RARE Daily

Walden Biosciences Launches with $51 Million to Transform the Treatment of Kidney Disease

October 6, 2020

Rare Daily Staff

Walden Biosciences launched with $51 million in a series A financing to develop first-in-class, targeted therapies to reverse the progression of rare and common forms of kidney disease and restore renal function.

ARCH Venture Partners and UCB Ventures led the financing.

While the majority of renal drug development approaches focus on reducing general physiologic stressors, including hypertension, diabetes, and inflammation that lead to chronic kidney disease, they do not stop the inevitable progression to renal failure, the need for dialysis, and organ transplantation. Walden intends to advance the treatment of renal disease by addressing kidney-specific cell types and biologic processes to produce therapies that restore renal function rather than slow its decline.

“Kidney disease is a public health crisis and there is an urgent need to develop innovative therapies that directly target the disease and provide an alternative to dialysis or transplant,” said Blaine McKee, president and CEO of Walden Biosciences. “Walden seeks to revolutionize the field of nephrology and we are relentlessly focused on changing the way patients with all forms of kidney disease are treated.”

Walden’s approach is to improve the function of podocytes – cells within the kidney that play an active role in the filtration process—and restore kidney function. Its platform builds on the decades long, breakthrough work of its scientific founders, Jochen Reiser, chairman of the Department of Internal Medicine at Rush University Medical Center and professor at Rush Medical College of Rush University, and Sanja Sever, associate professor of Medicine at Massachusetts General Hospital and Harvard Medical School.

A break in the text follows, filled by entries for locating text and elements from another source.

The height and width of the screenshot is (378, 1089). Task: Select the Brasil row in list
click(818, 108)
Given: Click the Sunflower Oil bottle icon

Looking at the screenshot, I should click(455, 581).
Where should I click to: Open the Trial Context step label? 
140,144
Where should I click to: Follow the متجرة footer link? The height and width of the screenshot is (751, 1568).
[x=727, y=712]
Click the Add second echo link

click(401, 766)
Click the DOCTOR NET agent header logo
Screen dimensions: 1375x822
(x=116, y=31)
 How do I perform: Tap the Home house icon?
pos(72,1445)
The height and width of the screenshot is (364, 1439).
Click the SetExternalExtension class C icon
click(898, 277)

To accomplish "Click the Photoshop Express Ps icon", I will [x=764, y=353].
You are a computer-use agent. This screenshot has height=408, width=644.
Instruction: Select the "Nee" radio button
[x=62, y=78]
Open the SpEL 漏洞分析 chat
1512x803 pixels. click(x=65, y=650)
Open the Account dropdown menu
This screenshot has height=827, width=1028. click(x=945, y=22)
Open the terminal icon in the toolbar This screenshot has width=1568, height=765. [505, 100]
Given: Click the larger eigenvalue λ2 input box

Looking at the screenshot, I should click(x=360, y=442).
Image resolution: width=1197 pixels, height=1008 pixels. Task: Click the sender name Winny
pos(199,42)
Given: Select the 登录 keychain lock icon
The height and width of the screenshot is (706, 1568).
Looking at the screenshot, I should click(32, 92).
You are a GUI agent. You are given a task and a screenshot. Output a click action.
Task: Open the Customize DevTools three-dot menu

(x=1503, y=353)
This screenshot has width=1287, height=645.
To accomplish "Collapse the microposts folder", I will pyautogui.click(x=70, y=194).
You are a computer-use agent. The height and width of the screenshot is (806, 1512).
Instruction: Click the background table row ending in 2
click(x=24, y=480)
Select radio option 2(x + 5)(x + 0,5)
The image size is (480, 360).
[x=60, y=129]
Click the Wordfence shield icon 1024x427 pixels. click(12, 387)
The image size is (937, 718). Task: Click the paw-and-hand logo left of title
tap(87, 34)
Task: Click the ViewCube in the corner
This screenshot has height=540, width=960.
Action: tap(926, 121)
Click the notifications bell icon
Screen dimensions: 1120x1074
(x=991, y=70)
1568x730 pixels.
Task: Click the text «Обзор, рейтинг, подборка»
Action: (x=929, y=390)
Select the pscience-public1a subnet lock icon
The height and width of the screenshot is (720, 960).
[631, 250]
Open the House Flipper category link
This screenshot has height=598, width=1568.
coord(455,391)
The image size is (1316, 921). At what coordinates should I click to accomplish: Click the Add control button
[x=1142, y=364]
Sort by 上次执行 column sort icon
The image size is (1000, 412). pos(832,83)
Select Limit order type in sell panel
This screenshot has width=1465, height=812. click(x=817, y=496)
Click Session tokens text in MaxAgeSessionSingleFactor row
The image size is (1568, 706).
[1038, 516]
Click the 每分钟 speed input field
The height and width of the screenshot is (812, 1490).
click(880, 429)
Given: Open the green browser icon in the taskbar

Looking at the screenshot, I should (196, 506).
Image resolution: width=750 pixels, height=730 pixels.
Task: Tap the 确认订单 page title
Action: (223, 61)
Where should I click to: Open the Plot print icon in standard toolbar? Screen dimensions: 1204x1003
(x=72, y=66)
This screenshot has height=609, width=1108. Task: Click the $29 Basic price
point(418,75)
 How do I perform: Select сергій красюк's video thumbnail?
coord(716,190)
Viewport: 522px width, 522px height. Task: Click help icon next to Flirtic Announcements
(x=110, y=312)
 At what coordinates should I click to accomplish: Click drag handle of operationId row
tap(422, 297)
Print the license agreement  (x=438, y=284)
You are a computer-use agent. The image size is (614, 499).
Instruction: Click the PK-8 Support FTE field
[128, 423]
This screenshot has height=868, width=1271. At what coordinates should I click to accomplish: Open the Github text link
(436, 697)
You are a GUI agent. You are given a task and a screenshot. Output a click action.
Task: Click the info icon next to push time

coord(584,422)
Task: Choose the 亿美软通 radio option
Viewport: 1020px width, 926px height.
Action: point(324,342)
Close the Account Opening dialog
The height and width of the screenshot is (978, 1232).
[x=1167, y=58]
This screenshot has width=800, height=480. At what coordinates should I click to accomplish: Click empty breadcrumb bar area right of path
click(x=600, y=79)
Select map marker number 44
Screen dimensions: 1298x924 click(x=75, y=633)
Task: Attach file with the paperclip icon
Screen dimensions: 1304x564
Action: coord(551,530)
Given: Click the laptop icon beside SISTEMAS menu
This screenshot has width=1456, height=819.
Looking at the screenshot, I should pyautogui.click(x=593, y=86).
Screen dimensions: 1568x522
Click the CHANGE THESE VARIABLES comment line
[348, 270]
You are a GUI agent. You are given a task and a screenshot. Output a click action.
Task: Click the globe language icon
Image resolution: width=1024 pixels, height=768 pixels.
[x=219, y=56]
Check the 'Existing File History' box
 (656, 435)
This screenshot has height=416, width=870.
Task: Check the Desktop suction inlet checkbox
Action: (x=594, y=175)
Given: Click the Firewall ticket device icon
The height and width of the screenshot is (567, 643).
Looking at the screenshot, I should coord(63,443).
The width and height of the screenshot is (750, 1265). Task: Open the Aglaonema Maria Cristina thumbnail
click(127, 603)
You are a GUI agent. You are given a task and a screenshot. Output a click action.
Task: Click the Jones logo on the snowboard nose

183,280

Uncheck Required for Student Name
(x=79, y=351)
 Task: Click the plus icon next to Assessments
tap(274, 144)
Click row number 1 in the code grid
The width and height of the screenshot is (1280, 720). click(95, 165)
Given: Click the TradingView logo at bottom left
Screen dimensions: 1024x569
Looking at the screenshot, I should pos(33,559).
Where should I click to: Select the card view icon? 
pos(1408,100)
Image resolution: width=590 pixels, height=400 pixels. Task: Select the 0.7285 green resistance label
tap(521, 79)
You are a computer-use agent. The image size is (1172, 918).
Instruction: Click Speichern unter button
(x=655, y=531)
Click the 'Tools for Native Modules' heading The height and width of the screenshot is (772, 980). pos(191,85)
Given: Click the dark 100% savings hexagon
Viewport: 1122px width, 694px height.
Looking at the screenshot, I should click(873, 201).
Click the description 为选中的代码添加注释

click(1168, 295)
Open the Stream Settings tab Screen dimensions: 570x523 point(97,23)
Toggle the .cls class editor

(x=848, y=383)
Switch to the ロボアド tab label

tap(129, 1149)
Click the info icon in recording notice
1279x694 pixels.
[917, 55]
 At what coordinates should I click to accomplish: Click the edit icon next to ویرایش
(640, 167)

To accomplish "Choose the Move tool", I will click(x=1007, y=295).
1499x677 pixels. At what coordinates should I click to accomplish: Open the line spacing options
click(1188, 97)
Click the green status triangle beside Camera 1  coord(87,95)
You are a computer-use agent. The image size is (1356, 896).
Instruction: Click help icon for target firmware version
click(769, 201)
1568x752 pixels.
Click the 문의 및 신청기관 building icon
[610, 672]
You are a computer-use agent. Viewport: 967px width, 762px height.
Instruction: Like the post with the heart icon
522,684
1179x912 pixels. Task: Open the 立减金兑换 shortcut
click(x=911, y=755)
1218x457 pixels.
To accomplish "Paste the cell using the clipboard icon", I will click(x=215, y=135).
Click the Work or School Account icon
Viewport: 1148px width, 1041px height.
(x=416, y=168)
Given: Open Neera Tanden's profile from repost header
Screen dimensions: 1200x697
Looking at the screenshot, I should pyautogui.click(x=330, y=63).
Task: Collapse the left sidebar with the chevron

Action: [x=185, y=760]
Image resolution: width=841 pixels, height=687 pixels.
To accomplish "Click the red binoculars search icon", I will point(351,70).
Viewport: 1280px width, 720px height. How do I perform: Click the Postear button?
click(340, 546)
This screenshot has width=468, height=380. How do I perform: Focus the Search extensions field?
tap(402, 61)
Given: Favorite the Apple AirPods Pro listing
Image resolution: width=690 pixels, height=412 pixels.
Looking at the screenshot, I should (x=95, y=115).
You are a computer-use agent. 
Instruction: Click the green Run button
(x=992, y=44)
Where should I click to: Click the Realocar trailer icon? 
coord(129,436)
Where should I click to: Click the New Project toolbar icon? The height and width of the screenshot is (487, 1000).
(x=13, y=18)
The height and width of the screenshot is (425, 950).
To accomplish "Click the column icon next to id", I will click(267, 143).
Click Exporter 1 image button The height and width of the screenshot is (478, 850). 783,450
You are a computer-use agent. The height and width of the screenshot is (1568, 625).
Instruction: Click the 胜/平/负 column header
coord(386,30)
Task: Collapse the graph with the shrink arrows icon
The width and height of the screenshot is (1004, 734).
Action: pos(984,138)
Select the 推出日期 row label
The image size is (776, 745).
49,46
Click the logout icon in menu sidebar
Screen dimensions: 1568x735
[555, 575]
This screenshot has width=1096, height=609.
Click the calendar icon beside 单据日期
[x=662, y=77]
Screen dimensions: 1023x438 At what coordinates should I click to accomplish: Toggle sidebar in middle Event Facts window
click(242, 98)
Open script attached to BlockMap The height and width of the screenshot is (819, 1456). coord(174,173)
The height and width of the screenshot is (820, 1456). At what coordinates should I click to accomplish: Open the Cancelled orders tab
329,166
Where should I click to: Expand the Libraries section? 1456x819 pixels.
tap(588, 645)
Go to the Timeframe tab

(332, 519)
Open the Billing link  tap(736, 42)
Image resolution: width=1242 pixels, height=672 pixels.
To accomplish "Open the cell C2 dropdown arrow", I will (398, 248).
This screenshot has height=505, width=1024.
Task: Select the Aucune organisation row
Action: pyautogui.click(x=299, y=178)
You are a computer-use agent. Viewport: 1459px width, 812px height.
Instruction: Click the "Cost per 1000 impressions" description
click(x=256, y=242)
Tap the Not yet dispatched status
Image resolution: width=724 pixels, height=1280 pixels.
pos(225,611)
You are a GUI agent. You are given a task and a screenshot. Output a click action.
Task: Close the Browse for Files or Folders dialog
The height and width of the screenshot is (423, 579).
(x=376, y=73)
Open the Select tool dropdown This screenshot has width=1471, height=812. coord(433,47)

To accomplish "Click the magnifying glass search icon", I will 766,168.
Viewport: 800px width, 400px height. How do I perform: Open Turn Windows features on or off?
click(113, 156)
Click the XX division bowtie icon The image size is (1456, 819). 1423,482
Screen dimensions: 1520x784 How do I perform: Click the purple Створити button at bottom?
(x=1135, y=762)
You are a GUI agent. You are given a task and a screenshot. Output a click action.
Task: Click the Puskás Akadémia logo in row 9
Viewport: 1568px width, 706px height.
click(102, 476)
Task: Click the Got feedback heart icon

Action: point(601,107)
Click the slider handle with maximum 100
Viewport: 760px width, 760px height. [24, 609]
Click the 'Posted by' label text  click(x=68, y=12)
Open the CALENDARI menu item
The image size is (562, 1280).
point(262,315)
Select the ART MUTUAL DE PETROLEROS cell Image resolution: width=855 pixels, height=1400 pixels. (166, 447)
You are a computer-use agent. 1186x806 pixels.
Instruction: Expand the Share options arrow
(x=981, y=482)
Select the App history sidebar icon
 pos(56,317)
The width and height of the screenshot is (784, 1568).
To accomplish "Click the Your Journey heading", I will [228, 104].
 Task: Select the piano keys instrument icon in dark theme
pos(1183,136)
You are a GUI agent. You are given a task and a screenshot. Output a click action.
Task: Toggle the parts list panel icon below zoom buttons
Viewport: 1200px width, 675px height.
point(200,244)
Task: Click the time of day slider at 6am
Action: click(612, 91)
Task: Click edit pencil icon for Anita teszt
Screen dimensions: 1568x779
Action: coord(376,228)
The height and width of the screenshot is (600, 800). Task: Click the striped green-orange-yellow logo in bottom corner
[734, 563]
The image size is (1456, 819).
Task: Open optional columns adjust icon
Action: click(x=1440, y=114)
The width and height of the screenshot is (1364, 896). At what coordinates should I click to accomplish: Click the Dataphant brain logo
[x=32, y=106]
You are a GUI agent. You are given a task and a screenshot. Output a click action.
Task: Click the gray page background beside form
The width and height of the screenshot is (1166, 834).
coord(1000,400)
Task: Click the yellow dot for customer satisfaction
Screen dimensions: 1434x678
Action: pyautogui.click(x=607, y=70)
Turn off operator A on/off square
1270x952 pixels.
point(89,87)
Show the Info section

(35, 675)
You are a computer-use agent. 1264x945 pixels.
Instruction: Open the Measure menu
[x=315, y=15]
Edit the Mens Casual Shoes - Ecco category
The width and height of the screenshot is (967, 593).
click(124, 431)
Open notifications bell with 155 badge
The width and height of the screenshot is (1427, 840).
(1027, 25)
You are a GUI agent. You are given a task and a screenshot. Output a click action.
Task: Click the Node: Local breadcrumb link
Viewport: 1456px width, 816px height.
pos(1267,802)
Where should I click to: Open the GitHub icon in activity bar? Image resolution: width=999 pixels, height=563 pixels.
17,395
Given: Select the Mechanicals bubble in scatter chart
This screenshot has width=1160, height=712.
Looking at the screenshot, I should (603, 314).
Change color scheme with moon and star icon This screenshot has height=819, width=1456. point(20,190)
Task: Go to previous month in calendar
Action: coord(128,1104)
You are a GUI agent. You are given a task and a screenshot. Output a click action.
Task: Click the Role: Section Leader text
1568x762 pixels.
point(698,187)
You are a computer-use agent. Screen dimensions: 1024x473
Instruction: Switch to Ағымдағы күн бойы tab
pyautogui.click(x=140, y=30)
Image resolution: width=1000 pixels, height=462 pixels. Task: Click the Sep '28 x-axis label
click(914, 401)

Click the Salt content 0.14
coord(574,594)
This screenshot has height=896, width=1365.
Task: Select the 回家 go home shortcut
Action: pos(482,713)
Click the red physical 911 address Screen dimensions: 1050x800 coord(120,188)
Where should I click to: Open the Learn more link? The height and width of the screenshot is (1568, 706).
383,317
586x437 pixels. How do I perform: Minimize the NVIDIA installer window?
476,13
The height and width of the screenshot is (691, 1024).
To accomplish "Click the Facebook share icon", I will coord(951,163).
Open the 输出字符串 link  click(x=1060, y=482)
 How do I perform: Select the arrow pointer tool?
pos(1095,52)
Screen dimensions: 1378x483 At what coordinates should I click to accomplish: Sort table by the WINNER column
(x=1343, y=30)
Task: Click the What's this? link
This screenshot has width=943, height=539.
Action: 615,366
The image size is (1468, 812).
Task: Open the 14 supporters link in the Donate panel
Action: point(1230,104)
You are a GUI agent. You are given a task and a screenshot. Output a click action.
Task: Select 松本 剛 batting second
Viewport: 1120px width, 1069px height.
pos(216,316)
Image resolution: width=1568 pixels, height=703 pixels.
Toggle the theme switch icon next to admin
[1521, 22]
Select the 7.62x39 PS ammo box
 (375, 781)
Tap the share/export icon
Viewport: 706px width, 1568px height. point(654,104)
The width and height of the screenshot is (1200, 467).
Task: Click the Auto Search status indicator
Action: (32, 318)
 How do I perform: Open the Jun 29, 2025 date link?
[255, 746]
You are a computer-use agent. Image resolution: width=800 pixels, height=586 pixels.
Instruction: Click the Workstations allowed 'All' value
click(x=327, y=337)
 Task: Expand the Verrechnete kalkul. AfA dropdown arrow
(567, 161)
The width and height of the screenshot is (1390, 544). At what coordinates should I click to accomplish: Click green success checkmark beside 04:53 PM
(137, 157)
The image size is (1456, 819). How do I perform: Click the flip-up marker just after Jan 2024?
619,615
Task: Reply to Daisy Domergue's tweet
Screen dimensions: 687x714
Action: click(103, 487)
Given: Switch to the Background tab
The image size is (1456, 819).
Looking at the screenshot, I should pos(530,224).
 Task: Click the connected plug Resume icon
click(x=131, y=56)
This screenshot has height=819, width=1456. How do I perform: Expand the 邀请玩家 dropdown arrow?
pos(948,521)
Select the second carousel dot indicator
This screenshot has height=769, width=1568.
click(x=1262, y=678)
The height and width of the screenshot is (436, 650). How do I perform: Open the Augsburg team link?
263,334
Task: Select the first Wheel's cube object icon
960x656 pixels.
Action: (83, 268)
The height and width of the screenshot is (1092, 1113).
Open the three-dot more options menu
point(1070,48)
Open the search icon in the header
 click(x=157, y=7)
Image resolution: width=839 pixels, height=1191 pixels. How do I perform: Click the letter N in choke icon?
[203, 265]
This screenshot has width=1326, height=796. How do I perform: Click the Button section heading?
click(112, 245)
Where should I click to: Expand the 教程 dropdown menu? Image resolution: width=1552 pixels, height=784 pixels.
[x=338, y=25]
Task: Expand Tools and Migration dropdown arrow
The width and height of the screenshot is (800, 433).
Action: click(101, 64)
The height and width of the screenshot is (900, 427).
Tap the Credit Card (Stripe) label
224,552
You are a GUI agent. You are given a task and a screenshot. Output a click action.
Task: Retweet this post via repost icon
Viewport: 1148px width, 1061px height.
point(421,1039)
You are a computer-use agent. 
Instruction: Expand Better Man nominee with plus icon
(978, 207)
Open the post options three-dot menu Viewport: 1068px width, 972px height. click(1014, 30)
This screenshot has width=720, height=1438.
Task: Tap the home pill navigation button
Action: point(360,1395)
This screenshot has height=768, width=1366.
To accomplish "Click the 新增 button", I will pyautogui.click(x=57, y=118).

Walden has active programs that address two novel targets for therapeutic intervention: soluble urokinase plasminogen activating receptor (suPAR) and dynamin. Targeting both suPAR and dynamin may be beneficial across numerous types of renal diseases.

suPAR is a protein that connects the kidney to the immune system and is used as an inflammatory biomarker. Elevated suPAR levels have long been associated with an excess of protein in the urine, or proteinuria, a decline in kidney function, and eventual reduction in the glomerular filtration rate. By inhibiting suPAR, Walden aims to reduce proteinuria, remove unwanted kidney inflammation, and improve kidney function.

Dynamin is a protein that is critical to maintaining the structural integrity of podocytes and the glomerular filtration barrier in the kidney. If dynamin is reduced or loses function, this can also result in proteinuria. By stimulating or activating dynamin, Walden will aim to restore podocyte health and reduce proteinuria, ultimately improving the function of damaged kidneys.

The Walden team includes biotech veteran Steven Gillis as chairman of the board and President and CEO McKee, who has held executive positions at Genzyme and Shire and most recently at Immunogen.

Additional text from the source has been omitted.